Secondly, Jesus teaches us to put our first priority in him. Jesus said in Matthew 10:37, “Anyone who loves their father or mother more than me is not worthy of me; anyone who loves their son or daughter more than me is not worthy of me.” This does not mean that Christians should ignore and neglect their family members. As Jesus was dying on the cross, in the midst of extreme pain, he was concerned about his mother. So he entrusted her to the care of Apostle John. We, too, should take care of our family members. However, here, Jesus’ point is that our relationship with him always takes priority over any other relationship. As we practice this truth, our family relationships can become Christ-centered. For example, Jesus’ brother James was one of those who came to take charge of Jesus. He did not understand what Jesus was doing (Jn 7:3). But later he became a great servant of Christ, who presided over the assembly in Jerusalem (Ac 15:13).
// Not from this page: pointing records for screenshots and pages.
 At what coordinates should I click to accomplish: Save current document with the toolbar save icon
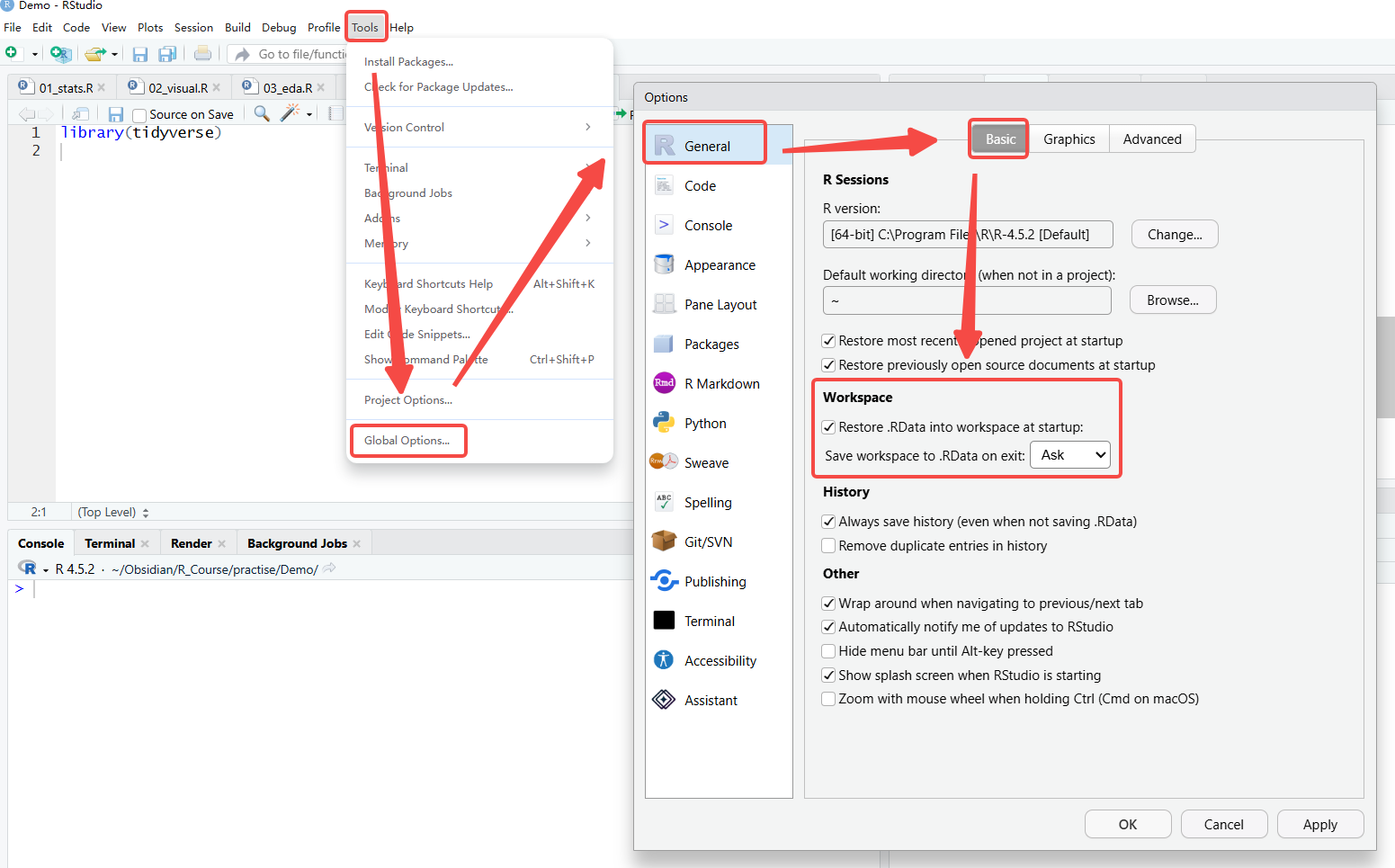coord(115,114)
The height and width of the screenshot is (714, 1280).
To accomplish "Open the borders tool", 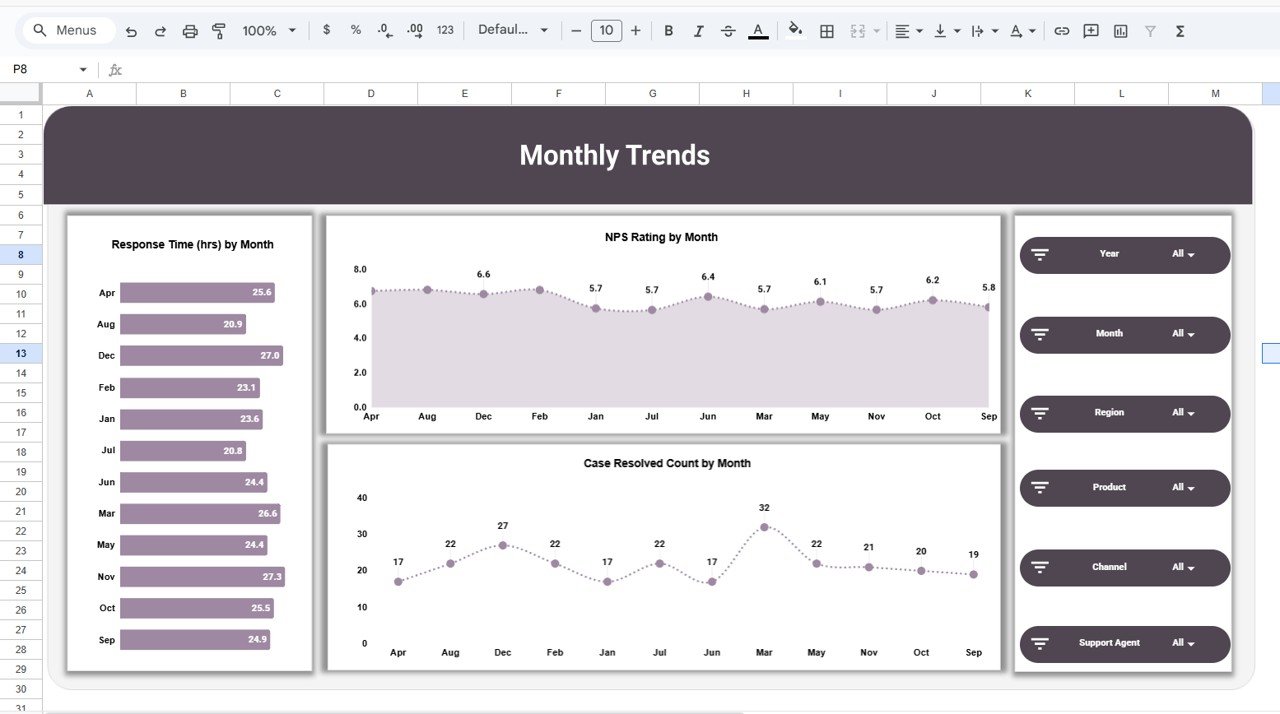I will [826, 30].
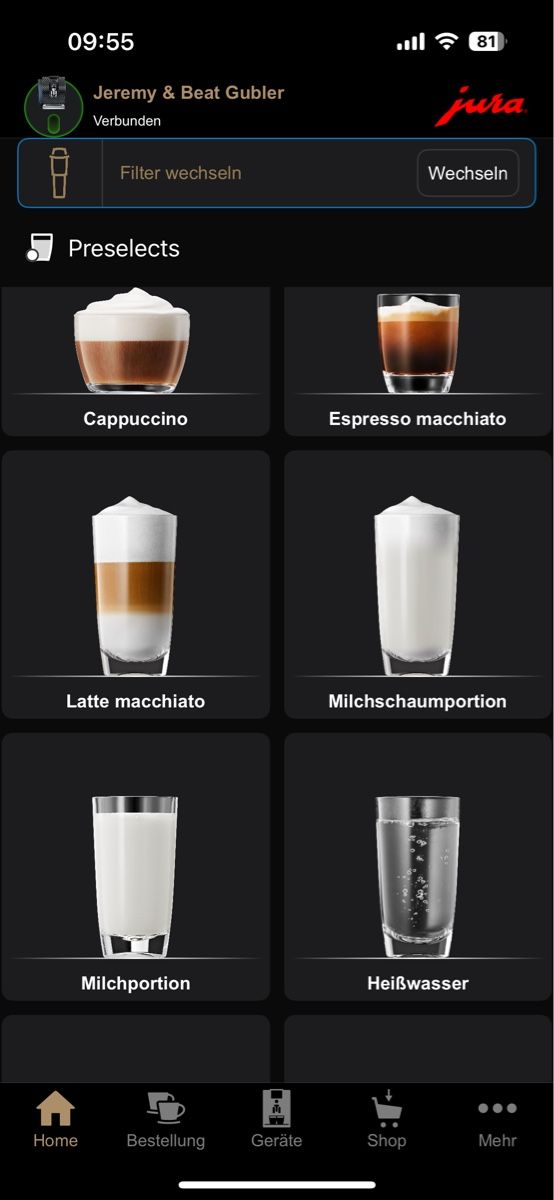Tap the Filter wechseln notification text
Viewport: 554px width, 1200px height.
(x=180, y=173)
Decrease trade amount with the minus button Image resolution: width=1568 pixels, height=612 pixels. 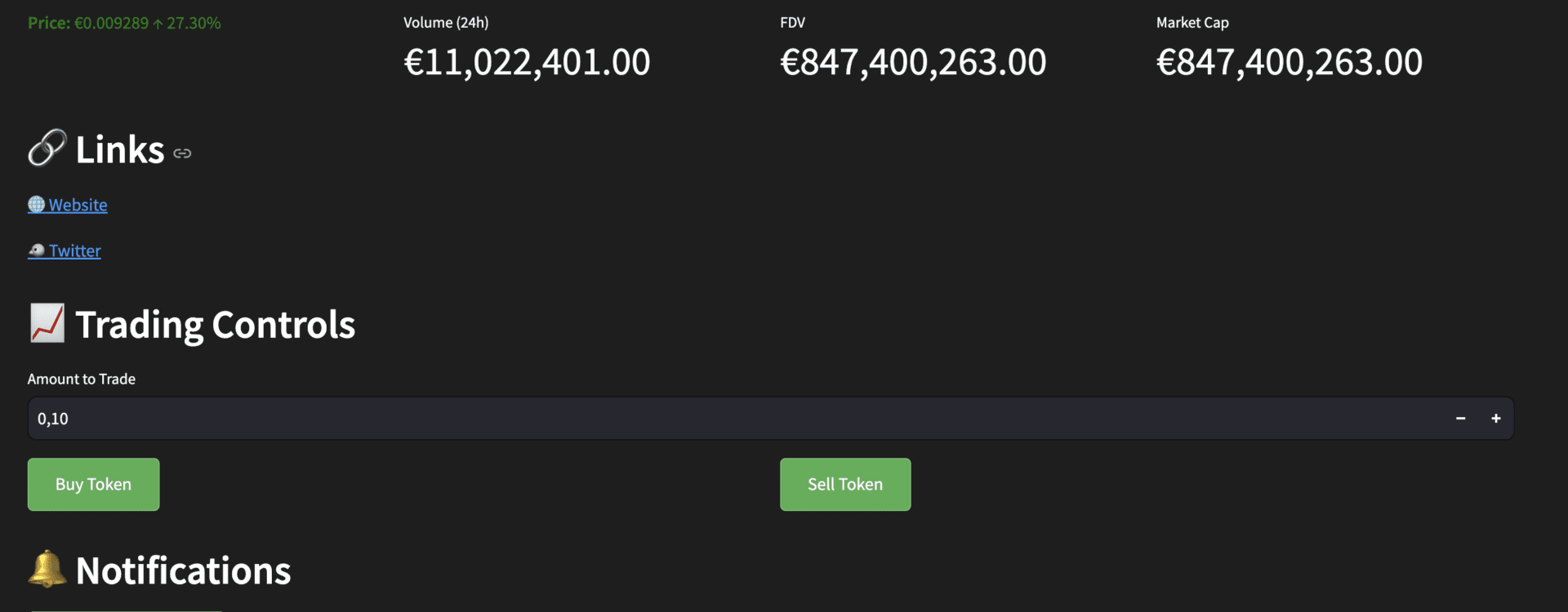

He also wrote the book of James. In our own ministry there are many who left their homes to obey Jesus’ world mission command. Though their families misunderstood them, they kept praying without wavering. Then God had mercy on them and most family members of UBF leaders accepted Christ personally before passing on. When we live with a Christ-centered view of family, we can be a blessing. We should not follow unbelieving family members away from Jesus, but bring them to Jesus until they become Jesus’ family members.
Jesus wants us to put first priority on our relationship with him so that we may continue to learn from him and grow to be like him. This is the secret to overcoming Satan’s work within and without. Being Jesus’ family member is a great privilege and blessing. Let’s put our first priority in our relationship with Jesus.